Figure 2.

Modelling overview, performance, and interpretability. (A) The electrocardiogram model, which is a convolutional neural network with residual connections, trains and infers pulmonary embolism likelihood using 10-s long waveform from 8 leads (I, II, V1–V6) recorded at 500 Hz. The EHR model is an Extreme Gradient Boosting (XGBoost) model that uses tabular clinical data (demographics, comorbidities, labs, and vital signs) and electrocardiogram morphology parameters to predict the likelihood of pulmonary embolism.

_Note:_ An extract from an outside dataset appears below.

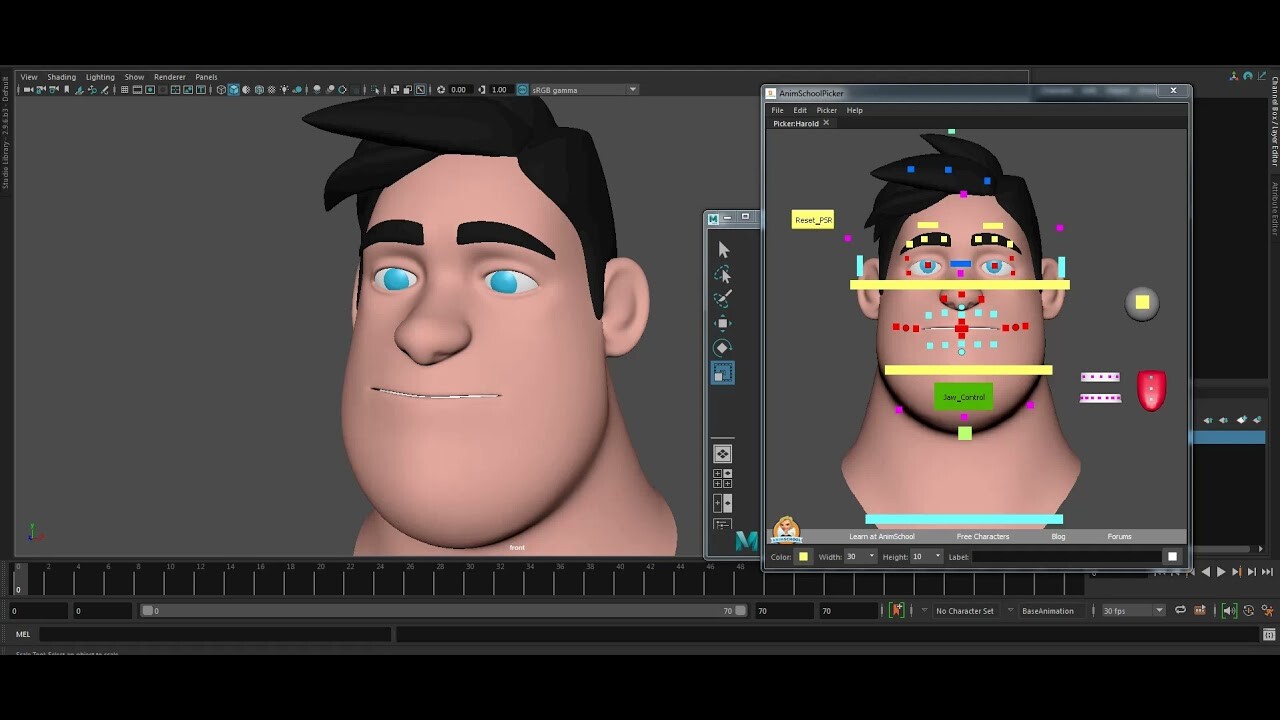Click the single perspective layout icon
1280x720 pixels.
click(x=722, y=453)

Finally, the fusion model is an XGBoost model that uses a principal component decomposition of an electrocardiogram waveform embedding from the electrocardiogram model, tabular clinical data, and electrocardiogram morphology parameters in an XGBoost framework to predict the likelihood of pulmonary embolism. (B) Mean receiver-operating characteristic (top) and precision-recall (bottom) curves with 95% confidence intervals for the electrocardiogram (red), EHR (blue), and Fusion (orange) models, with the mean and standard deviations for the area under each respective curve (AUROC, AUPRC) in the figure legend. In top plot, the horizontal and vertical lines correspond to optimal threshold. The Fusion model outperforms both the electrocardiogram and EHR models. (C) SHAP dependency plots for the EHR model (top) and Fusion model (bottom), representing the marginal contribution from patient encounters in the test set (dots, coloured by value of feature) of different features (y-axis, in descending order of importance) on the model output (x-axis, positive favours increased pulmonary embolism likelihood). Grey dots represent samples with missing data points.